12 Tips and 12 Advantages
12 Tips to myself:
1. Remember that I’m new and my emotions and moods are still volatile. This has been pointed out by multiple people, including my sponsor before I sent the email, M and J, with whom I spoke after the meeting last night, and Mike here in the comments. This shit is going to happen. My brain is adjusting to a new reality to which it is unaccustomed. I haven’t been unadulterated by intoxicants for this long in 20 years. I may have been sober for an equivalent stretch during my divorce from my first wife about 12 years ago. I can’t remember if I was smoking weed then or not, but I wasn’t drinking or doing anything else. I was a complete wreck at the time regardless, having been devastated by her infidelity.
2. Don’t spend the day in isolation. Yesterday I spent the whole day alone in front of the computer. Although others were in the office during the afternoon, I might as well have been alone. This isn’t healthy for me. I should and could have called someone.
3. Pray. This is something I basically haven’t done the last few days. I “finished the third step” and sort of figured, alright, done with the God part. It doesn’t work like that.
4. Ask myself this: am I bringing harmony or confusion? This advice from my sponsor is a good way to pause and evaluate an action before I take it. It’s more specific than restraint of tongue and pen, and hopefully will result in said restraint.
5. Shorten the time frame. When my head gets messy, it’s probably because I’m thinking too far ahead. This is a program of daylong chunks. There’s no reason to get ahead of myself.
6. Recognize the various manifestations of self-will as self-will. Cire, Rice, and LP are all just different colors of self-will.
7. God gave us brains to use. Thinking can be a good thing, but it needs to be directed towards the proper end.
8. Direct focus outwardly when I’m feeling crazy. Help someone else, if possible. There a lot more people in world besides me.
9. Take a break. That doesn’t mean just go smoke a cigarette and pace and obsess. It means go outside and walk around and look at birds or something.

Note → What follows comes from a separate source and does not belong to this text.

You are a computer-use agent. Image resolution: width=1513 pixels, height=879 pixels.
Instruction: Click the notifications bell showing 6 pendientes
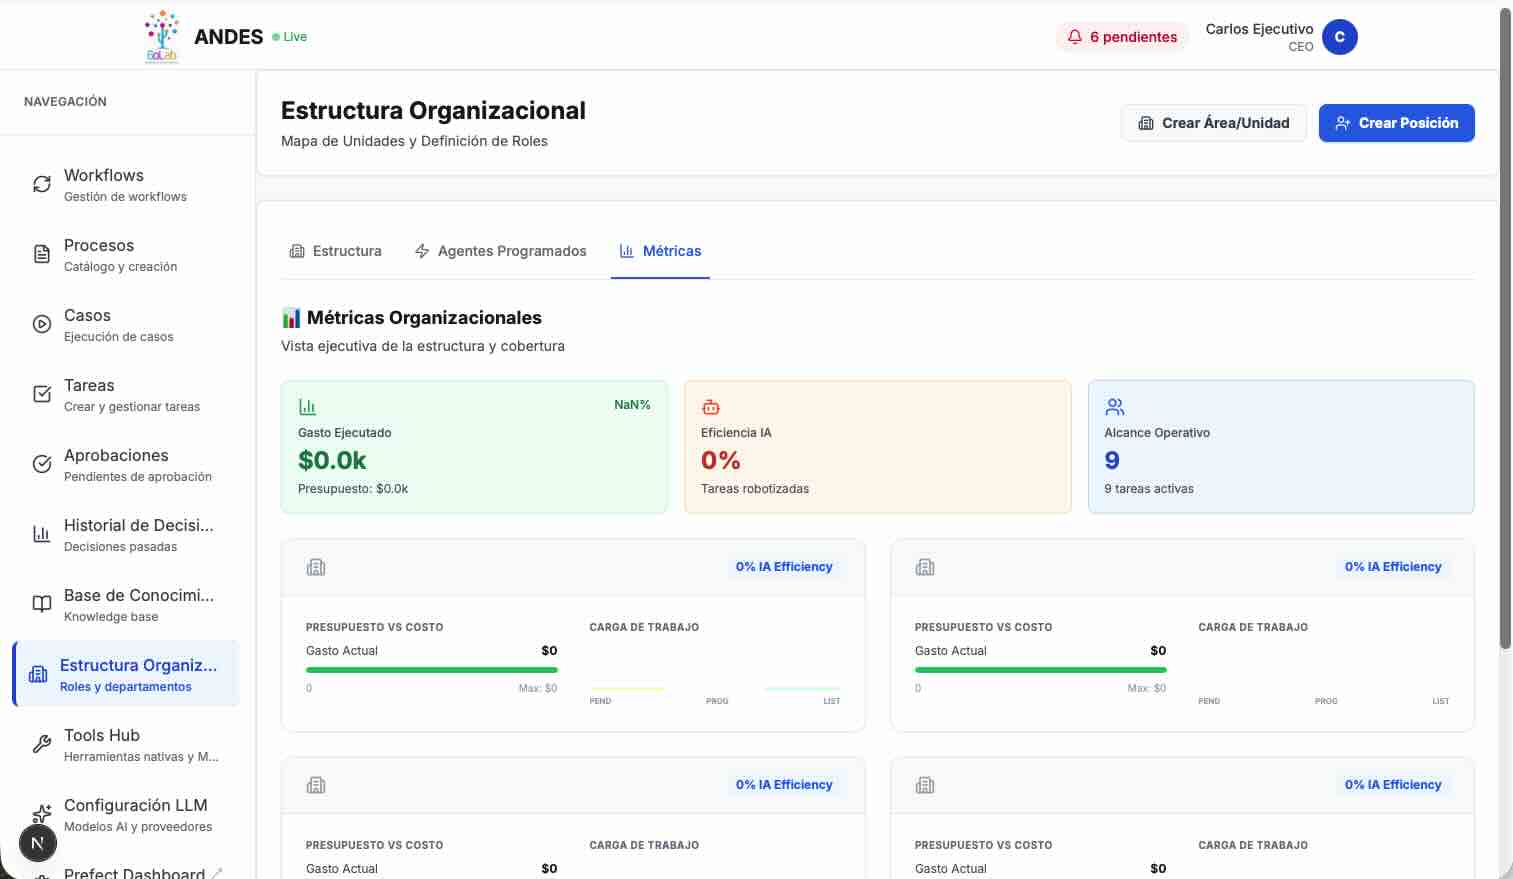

10. Don’t push send. Writing an email and sending it are separate acts. Writing it has no consequences until I push send. Let it sit in drafts for a while. It doesn’t expire after five minutes and dissolve. You can let it sit in drafts indefinitely.
11. Ask to speak to someone with good time after the meeting in private. It worked last night, it will work again. They know what they’re talking about and don’t mind helping.
12. Don’t live in the problem. You already know how to address it probably, so do what you need to do to fix it. If you don’t know how to address it, ask someone. Continuing to describe the problem, after it’s already been described, is just admiring it.
12a) Maybe a little less coffee and sugar? Just a thought.
12 Things to be Grateful for:
1. People who relapse do so because of one of two reasons, according to M. Either they are wavering on step one, or they don’t continue spiritual growth. I am unwavering on step one, and I continue to grow spiritually, though it’s hard and an uneven path.
2. When asked why they went out, relapsers who return invariably respond by providing external factors: my job sucked, my wife was a bitch, etc. I’ve never given any such reasons to explain my drinking. I drank because I liked to get drunk. The “trigger” thing has never made much sense to me, because I never lived those lies. I drank because I was an alcoholic who sought oblivion, and I never blamed anyone but myself and my nature for it. That was simply how I rolled.
3. I’m not prone towards self-pity. I tend to be too hard on myself, but I’m not particularly whiny.
4. I’m good at objective self-criticism, and I can listen and apply constructive criticism from others. Usually there’s a gap between hearing the criticism of others and processing it, during which my ego fights back, but I’m pretty quick to go, “ah hell, he’s right.”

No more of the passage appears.